If a process fails to terminate cleanly, the shutdown manager will stop it forcefully after a timeout set by property ShutdownManager.deephaven.shutdownTimeoutMillis
.
Modify the following default to change the timeout for worker and dispatcher shutdown.
# override the shutdown timeout for all workers
[service.name=dbquery|dbmerge] {
ShutdownManager.deephaven.shutdownTimeoutMillis=60000
}
Table Data Cache Proxy Process
Level | Impact |
---|---|
Sev 1 - Critical | Intraday data will not be available. |
Procedures
Check Process is running with Monit:
sudo -u irisadmin monit status db_tdcp
View Application Log Files:
cat /var/log/deephaven/tdcp/TableDataCacheProxy.log.current
List Log Files for Standard Out/Error:
ls -ltr /var/log/deephaven/tdcp/db_tdcp.log.????-??-??
Restart Procedure:
sudo -u irisadmin monit restart db_ltds
Local Table Data Server Process
Level | Impact |
---|---|
Sev 2 - Moderate | If the LTDS is configured in the routing, then any data it serves will not be available. |
Procedures
Check Process is running with Monit:
sudo -u irisadmin monit status db_ltds
View Application Log Files:
cat /var/log/deephaven/ltds/LocalTableDataServer.log.current
List Log Files for Standard Out/Error:
ls -ltr /var/log/deephaven/ltds/db_ltds.log.????-??-??
Restart Procedure:
sudo -u irisadmin monit restart db_ltds
Status Dashboard
Level | Impact |
---|---|
Sev 2 - Moderate | Status dashboard data will not be available. |
Procedures
Check Process is running with Monit:
sudo -u irisadmin monit status status_dashboard
View Application Log Files:
cat /var/log/deephaven/status_dashboard/StatusDashboard.log.current
List Log Files for Standard Out/Error:
ls -ltr /var/log/deephaven/status_dashboard/status_dashboard.log.????-??-??
Restart Procedure:
sudo -u irisadmin monit restart db_ltds
Web API Service Process Table
Level | Impact |
---|---|
Sev 1 - Critical | Both Web API clients and Deephaven Console GUI Users will be impacted.
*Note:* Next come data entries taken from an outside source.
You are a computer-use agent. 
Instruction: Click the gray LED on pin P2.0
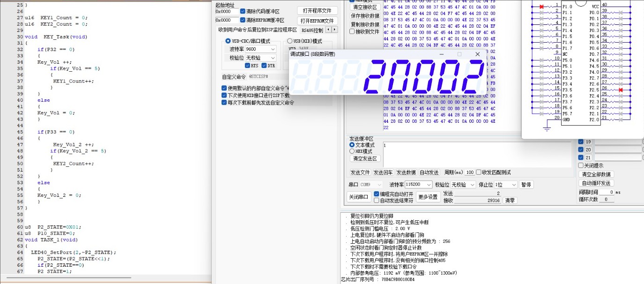(x=621, y=120)
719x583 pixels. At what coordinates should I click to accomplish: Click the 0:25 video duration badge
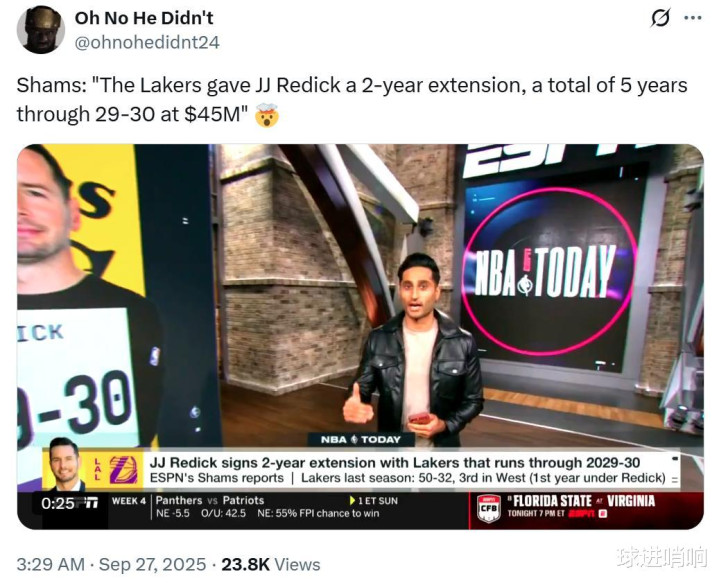tap(58, 503)
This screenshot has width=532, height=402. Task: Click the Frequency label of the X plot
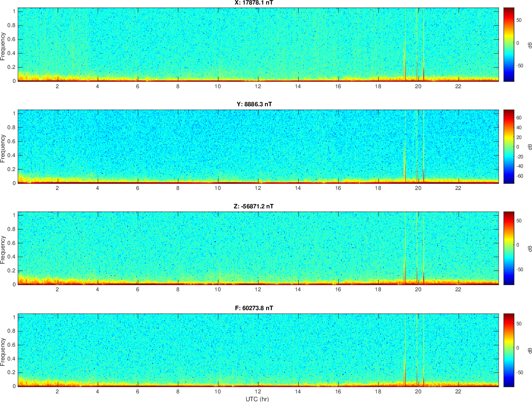tap(3, 46)
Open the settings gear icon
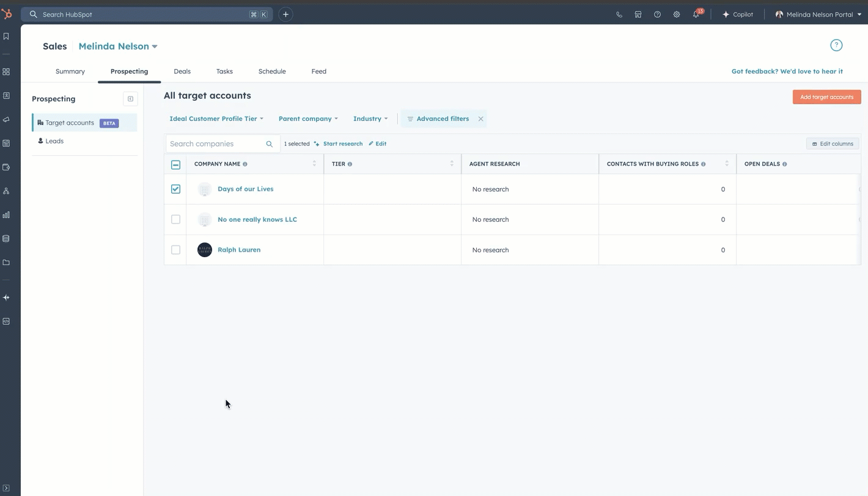Screen dimensions: 868x496 pos(677,15)
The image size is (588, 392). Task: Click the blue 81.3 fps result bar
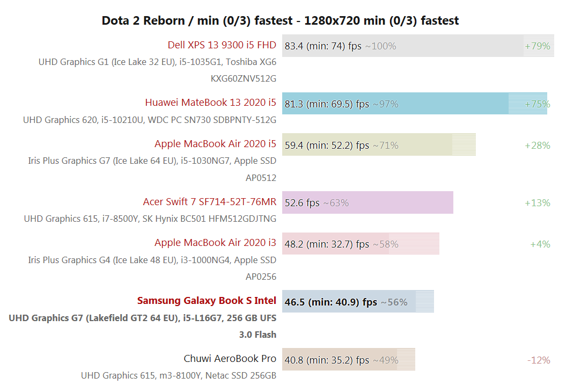pos(414,104)
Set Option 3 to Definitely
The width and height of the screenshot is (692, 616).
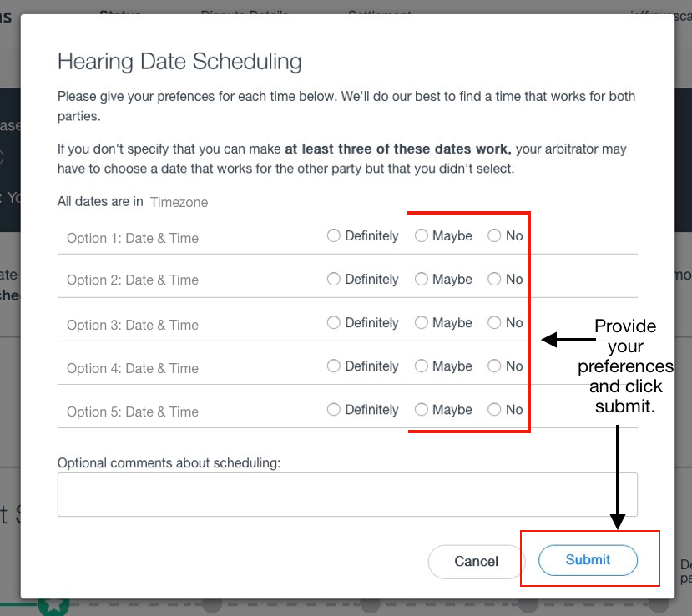pos(334,323)
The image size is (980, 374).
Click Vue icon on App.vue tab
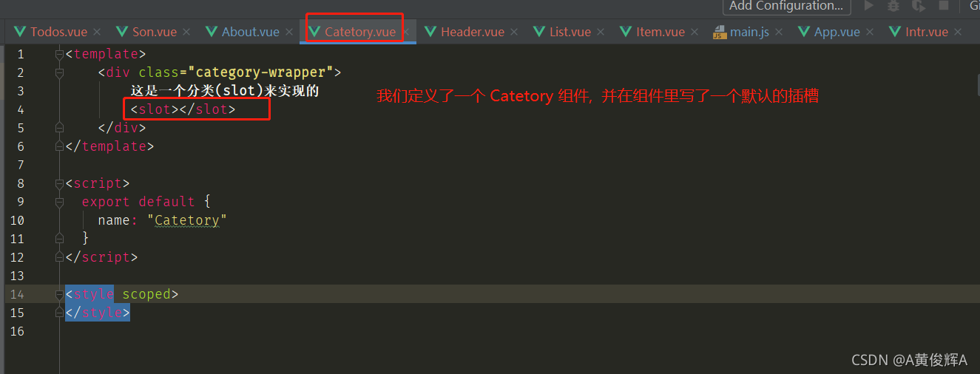pyautogui.click(x=805, y=32)
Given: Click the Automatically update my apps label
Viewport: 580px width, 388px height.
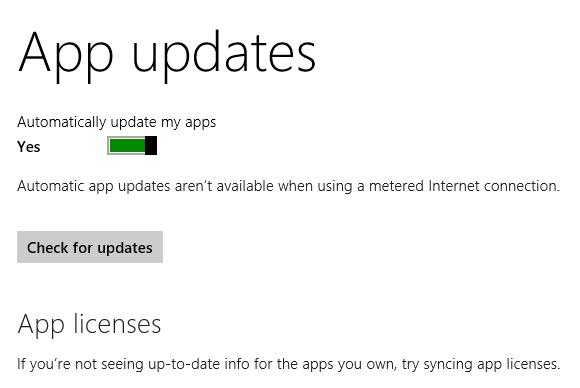Looking at the screenshot, I should (117, 122).
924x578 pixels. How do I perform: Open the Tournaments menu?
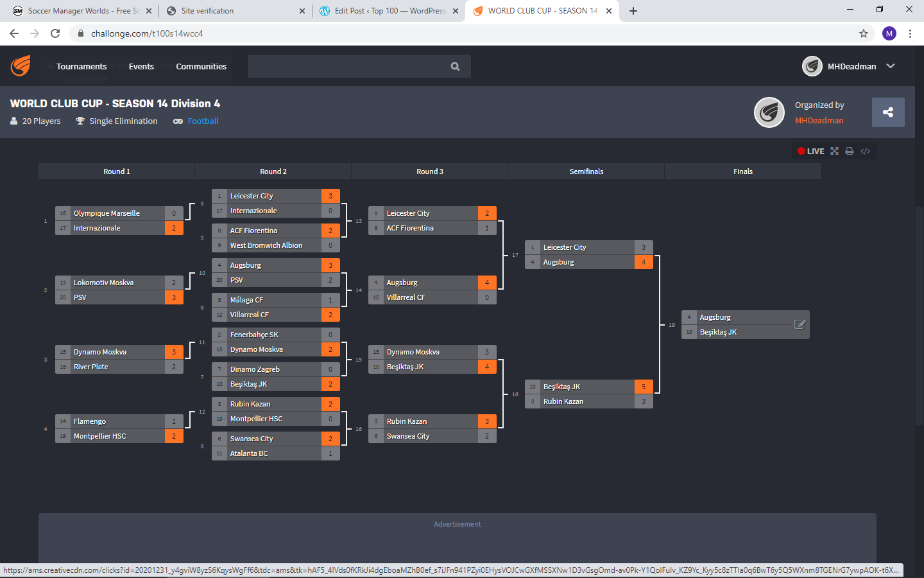coord(81,66)
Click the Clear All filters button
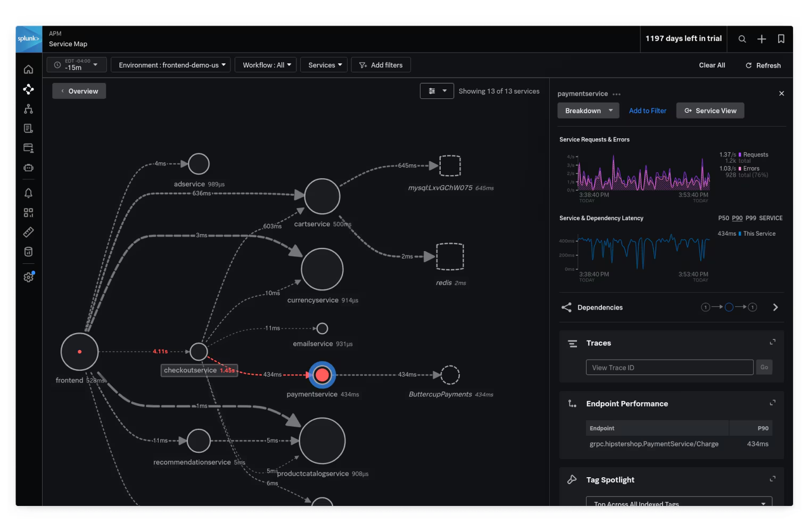Screen dimensions: 809x532 [712, 65]
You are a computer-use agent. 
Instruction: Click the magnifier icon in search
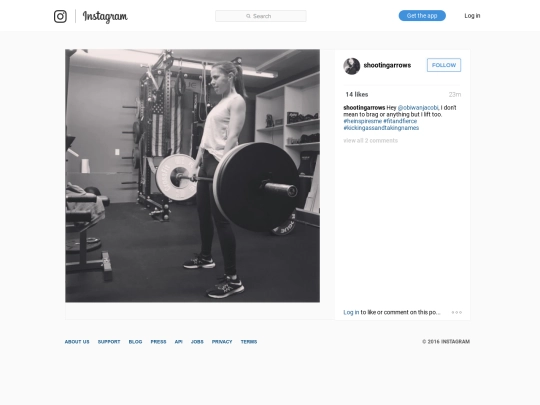pyautogui.click(x=248, y=16)
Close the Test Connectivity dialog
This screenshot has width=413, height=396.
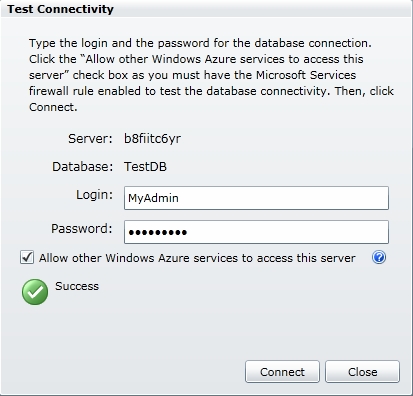(362, 371)
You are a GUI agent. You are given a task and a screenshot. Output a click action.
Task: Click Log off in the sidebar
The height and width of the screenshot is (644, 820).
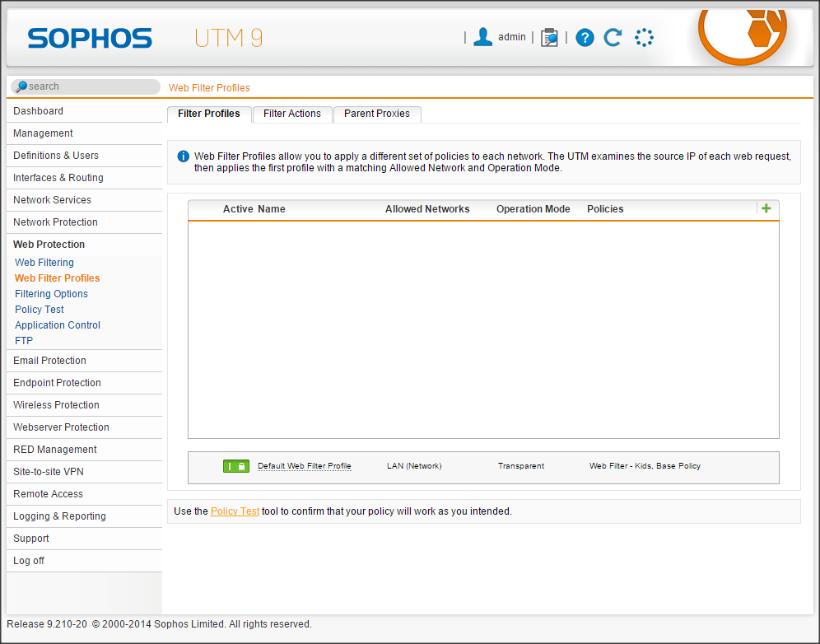tap(29, 561)
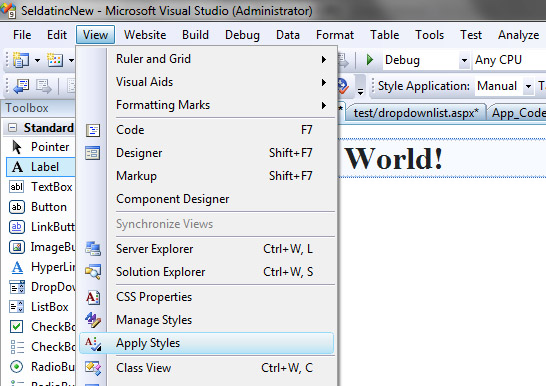This screenshot has height=386, width=546.
Task: Click the Code view menu icon
Action: point(93,130)
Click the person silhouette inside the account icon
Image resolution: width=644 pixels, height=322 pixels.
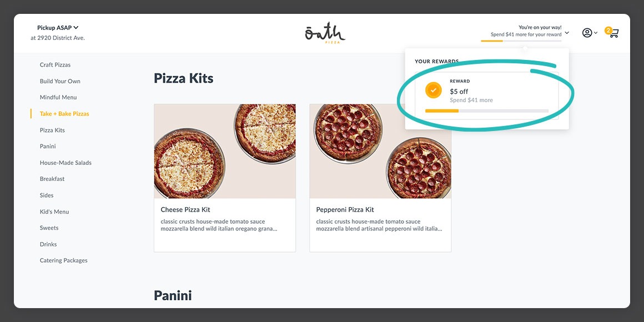coord(587,33)
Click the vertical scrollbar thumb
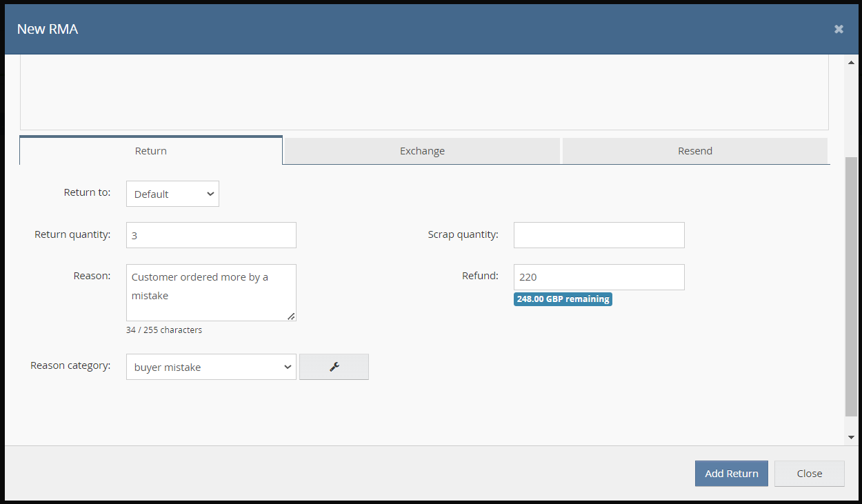862x504 pixels. [x=851, y=286]
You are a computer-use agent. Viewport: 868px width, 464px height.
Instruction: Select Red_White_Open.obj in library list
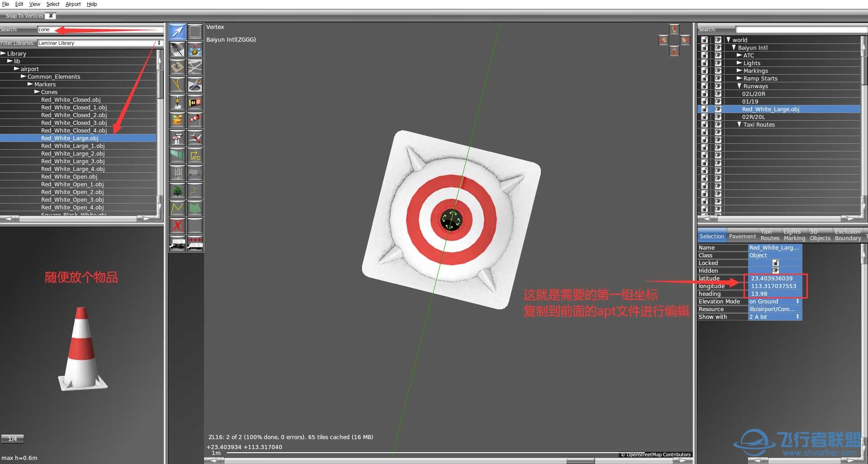point(69,176)
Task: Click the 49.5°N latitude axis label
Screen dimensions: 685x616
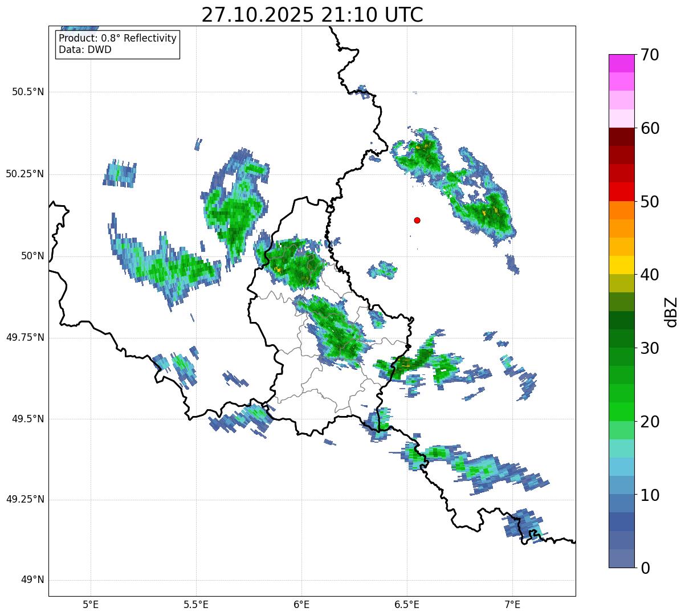Action: (x=27, y=419)
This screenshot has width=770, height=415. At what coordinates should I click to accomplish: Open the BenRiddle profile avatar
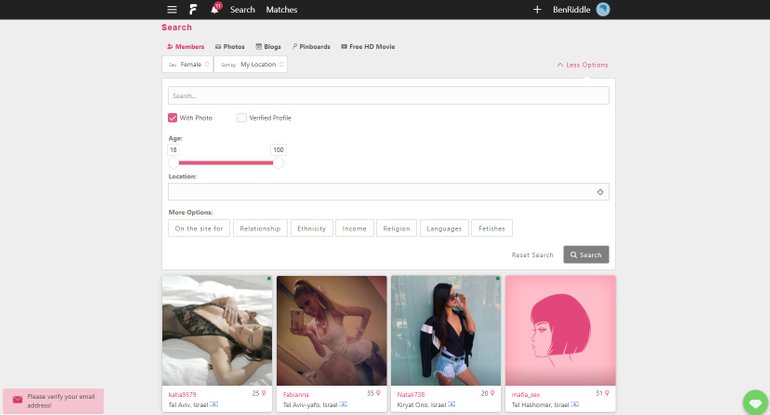(603, 9)
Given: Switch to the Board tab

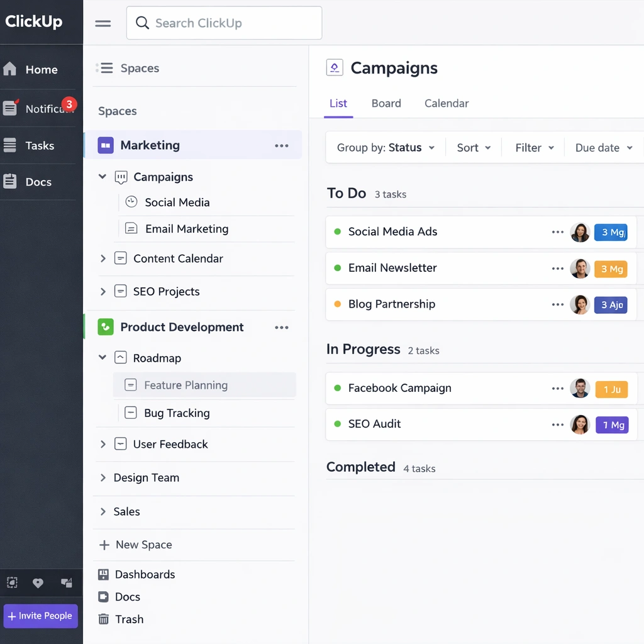Looking at the screenshot, I should tap(386, 104).
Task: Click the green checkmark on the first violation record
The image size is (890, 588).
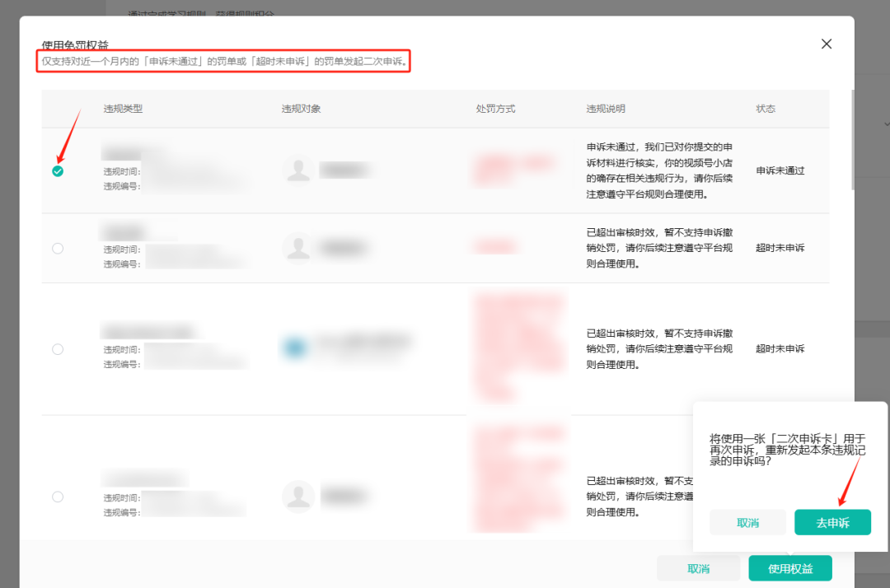Action: coord(58,171)
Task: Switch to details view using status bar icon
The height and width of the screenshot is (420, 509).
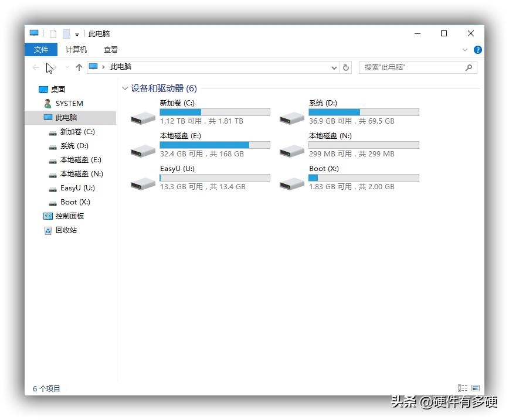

Users will not be able to use the Launcher and Deephaven Clients will not be able to receive any updates from the server. |
Procedures
Enable the Web API Service:
The Web API Service is disabled by default.
In the M/Monit config folder, remove the .disabled
extension from the Web API Service config file name and run monit reload. This will instruct the M/Monit daemon to reread its configuration and re-initialize.
cd /etc/sysconfig/illumon.d/monit
mv web_api_service.disabled web_api_service.conf
sudo -u irisadmin monit reload
Check Process is running with Monit:
sudo -u irisadmin monit status web_api_service
View Application Log Files:
cat /var/log/deephaven/web_api_service/WebServer.log.current
List Log Files for Standard Out/Error:
ls -ltr /var/log/deephaven/web_api_service/web_api_service.log.????-??-??
Restart Procedure:
sudo -u irisadmin monit restart web_api_service
Web API Server TLS Keystore (.p12
keystore file)
The Web API Server's TLS keystore contains the certificate and private key of a TLS enabled service. You must keep this file private, and not distribute it to clients. The Web API Servers keystore file should be unique per node, with a certificate that is signed (issued) by a trusted CA.
The default self-signed key pair for the Web API Server is generated when installing the iris-config.rpm and saved to .p12 keystore file. This default keystore will work, but the browser will give security warnings until you use your own a CA-signed Certificate (see below).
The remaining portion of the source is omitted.